▶ What is expected: Copy out the material from the line containing "In order to click on spell" through the end of the material, including both of those ends.

─── Entries ───

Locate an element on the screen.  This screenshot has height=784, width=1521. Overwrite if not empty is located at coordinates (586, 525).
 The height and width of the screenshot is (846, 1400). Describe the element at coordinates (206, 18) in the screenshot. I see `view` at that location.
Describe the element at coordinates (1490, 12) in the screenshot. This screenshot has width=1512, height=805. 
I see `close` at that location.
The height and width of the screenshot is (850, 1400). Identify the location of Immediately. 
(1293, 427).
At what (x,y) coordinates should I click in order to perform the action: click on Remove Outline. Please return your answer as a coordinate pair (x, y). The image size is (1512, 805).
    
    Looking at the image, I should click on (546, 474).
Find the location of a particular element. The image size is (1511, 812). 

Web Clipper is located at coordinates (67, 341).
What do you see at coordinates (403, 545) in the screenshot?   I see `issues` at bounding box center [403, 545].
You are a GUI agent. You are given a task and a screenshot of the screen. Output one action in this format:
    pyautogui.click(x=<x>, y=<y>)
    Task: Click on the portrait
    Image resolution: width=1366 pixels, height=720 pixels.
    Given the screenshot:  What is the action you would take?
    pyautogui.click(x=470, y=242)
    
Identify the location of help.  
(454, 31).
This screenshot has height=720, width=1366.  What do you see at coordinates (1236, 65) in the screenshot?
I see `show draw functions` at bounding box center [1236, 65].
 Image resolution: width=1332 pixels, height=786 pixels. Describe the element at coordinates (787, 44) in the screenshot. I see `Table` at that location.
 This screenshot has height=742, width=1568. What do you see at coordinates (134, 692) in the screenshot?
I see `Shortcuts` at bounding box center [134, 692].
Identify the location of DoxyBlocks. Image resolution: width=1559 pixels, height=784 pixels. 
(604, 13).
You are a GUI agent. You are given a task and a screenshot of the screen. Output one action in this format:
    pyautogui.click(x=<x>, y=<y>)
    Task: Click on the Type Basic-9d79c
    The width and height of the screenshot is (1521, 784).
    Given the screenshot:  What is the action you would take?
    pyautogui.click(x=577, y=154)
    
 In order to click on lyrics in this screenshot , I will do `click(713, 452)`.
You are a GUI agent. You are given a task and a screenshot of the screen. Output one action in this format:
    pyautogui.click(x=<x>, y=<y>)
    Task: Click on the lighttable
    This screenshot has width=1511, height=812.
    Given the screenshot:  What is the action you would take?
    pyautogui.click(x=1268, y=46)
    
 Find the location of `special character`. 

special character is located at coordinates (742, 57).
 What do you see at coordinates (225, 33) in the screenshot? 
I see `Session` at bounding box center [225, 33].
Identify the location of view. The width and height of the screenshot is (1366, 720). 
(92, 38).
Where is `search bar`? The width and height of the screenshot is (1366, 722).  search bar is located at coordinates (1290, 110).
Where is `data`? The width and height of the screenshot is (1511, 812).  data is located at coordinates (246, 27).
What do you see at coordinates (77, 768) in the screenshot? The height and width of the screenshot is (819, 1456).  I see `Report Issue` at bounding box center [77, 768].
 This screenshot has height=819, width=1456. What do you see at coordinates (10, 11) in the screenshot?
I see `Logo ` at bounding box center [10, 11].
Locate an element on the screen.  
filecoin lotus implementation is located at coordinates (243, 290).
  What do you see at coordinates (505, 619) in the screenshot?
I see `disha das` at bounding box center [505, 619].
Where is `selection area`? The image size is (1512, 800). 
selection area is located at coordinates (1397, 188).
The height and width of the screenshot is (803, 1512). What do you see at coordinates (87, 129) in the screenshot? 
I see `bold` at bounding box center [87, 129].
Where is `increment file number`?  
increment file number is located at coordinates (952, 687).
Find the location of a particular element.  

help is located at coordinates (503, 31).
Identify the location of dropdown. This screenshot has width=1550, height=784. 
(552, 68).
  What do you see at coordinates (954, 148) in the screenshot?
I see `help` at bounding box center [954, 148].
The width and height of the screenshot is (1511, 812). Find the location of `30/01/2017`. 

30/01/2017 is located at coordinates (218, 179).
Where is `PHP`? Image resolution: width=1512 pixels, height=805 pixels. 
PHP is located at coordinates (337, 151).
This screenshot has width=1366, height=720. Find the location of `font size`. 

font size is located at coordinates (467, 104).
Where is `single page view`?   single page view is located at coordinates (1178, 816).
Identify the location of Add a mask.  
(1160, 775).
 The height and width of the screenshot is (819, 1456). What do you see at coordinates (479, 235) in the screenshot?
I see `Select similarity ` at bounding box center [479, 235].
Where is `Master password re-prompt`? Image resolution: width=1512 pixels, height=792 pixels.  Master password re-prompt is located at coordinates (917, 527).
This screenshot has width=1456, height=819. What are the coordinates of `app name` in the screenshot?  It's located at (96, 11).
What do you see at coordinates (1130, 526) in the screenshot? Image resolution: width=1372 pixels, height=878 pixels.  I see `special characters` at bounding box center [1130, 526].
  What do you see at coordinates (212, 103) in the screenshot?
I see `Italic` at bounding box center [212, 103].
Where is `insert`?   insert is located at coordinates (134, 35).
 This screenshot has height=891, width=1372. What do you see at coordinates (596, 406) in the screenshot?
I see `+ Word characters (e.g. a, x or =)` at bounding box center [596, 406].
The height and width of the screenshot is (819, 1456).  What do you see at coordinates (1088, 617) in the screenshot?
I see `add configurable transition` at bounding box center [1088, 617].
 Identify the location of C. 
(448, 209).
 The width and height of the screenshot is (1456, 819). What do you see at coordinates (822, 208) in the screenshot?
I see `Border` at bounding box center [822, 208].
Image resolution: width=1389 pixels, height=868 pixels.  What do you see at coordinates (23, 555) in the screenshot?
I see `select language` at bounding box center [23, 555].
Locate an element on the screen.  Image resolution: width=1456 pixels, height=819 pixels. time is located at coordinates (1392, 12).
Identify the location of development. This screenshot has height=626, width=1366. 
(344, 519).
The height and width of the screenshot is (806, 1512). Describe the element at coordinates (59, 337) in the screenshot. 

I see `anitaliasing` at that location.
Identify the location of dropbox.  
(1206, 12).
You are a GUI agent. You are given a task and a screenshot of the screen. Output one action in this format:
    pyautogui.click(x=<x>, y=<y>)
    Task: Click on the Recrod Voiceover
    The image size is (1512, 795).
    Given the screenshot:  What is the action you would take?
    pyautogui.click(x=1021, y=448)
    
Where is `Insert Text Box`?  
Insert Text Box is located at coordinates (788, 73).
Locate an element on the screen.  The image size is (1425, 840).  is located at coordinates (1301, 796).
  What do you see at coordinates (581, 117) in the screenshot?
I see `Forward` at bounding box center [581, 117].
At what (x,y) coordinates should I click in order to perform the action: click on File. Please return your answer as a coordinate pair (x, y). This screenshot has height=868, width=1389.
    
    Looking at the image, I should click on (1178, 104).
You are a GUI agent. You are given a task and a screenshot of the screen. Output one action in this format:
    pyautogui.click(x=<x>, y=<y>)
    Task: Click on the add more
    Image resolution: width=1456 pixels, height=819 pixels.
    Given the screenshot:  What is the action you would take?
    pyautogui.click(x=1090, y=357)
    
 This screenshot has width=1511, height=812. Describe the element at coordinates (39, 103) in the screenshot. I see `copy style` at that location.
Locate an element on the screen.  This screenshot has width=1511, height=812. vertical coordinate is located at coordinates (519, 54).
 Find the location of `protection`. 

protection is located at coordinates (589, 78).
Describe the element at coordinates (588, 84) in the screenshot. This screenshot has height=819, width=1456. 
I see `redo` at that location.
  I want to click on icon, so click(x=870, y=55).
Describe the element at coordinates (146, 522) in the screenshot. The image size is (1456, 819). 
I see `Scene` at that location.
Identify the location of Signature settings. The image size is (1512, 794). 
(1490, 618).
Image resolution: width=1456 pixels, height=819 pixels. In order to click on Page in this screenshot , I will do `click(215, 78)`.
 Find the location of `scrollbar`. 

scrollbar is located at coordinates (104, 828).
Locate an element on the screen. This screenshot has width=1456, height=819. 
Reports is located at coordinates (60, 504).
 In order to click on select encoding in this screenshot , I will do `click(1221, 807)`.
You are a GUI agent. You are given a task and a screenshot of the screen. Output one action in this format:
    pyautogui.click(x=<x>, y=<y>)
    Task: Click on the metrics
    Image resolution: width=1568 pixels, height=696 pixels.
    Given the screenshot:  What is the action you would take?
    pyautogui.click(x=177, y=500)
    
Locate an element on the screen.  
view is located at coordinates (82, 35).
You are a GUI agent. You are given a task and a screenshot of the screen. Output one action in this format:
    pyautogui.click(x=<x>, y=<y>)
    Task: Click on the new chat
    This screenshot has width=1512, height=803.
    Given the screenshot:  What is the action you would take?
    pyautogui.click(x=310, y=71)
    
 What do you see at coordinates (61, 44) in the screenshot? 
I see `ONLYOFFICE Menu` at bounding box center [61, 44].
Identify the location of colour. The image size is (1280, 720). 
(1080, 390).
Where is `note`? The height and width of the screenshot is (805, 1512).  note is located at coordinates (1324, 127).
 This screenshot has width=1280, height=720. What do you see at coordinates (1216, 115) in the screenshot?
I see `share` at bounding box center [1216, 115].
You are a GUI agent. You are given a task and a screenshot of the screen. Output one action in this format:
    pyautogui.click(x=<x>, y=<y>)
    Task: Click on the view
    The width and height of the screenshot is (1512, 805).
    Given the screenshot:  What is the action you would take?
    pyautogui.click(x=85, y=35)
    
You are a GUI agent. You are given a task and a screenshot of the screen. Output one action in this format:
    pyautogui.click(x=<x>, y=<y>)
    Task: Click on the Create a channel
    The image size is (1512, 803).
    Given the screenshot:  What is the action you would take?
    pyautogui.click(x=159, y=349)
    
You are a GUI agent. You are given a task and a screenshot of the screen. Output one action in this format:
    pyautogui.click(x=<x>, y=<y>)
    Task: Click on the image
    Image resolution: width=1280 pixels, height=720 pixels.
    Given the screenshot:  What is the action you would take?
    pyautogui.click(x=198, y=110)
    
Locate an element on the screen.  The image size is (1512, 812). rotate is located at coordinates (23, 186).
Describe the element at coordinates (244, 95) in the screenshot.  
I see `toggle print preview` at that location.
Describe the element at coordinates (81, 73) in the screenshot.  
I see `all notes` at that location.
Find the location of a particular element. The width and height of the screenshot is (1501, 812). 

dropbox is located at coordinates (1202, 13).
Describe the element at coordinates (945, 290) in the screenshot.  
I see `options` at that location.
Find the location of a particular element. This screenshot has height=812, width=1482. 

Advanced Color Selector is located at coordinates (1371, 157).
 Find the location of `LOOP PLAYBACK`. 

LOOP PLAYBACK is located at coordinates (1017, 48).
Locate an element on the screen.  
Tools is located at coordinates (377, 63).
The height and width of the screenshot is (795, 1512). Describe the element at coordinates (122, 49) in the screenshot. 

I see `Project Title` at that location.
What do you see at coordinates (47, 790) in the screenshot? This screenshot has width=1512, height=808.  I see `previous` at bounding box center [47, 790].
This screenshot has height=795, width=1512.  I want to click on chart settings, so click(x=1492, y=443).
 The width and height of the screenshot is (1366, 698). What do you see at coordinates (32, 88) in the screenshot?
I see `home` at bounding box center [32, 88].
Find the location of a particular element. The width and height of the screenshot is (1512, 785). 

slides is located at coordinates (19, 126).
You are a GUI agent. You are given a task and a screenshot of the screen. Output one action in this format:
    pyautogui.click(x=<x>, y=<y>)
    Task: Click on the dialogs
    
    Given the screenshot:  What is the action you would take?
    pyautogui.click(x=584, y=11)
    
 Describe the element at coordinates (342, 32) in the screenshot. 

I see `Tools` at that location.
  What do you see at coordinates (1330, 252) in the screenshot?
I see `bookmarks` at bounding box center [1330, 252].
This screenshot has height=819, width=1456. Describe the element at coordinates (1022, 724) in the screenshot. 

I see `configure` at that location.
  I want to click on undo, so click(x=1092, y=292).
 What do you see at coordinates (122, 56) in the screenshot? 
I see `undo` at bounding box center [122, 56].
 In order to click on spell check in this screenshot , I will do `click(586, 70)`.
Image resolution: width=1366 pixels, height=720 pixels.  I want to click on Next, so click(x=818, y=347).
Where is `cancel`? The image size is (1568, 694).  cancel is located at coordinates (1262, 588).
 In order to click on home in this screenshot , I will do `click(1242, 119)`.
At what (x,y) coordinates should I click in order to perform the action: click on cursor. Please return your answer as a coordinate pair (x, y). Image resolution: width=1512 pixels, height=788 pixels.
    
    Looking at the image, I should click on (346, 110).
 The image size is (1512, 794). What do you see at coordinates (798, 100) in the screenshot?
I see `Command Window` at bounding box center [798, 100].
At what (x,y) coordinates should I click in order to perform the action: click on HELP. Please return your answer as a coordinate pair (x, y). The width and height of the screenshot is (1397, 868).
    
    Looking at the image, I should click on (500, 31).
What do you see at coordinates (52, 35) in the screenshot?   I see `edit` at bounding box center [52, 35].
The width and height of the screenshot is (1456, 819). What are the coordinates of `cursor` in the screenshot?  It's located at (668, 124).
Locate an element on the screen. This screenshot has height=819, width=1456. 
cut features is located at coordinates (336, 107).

───

▶ Answer for this exercise:
 In order to click on spell check in this screenshot , I will do `click(586, 70)`.
Image resolution: width=1366 pixels, height=720 pixels.  I want to click on Next, so click(x=818, y=347).
Where is `cancel`? The image size is (1568, 694).  cancel is located at coordinates (1262, 588).
 In order to click on home in this screenshot , I will do `click(1242, 119)`.
At what (x,y) coordinates should I click in order to perform the action: click on cursor. Please return your answer as a coordinate pair (x, y). Image resolution: width=1512 pixels, height=788 pixels.
    
    Looking at the image, I should click on (346, 110).
 The image size is (1512, 794). What do you see at coordinates (798, 100) in the screenshot?
I see `Command Window` at bounding box center [798, 100].
At what (x,y) coordinates should I click in order to perform the action: click on HELP. Please return your answer as a coordinate pair (x, y). The width and height of the screenshot is (1397, 868).
    
    Looking at the image, I should click on (500, 31).
What do you see at coordinates (52, 35) in the screenshot?   I see `edit` at bounding box center [52, 35].
The width and height of the screenshot is (1456, 819). What are the coordinates of `cursor` in the screenshot?  It's located at (668, 124).
Locate an element on the screen. This screenshot has height=819, width=1456. 
cut features is located at coordinates (336, 107).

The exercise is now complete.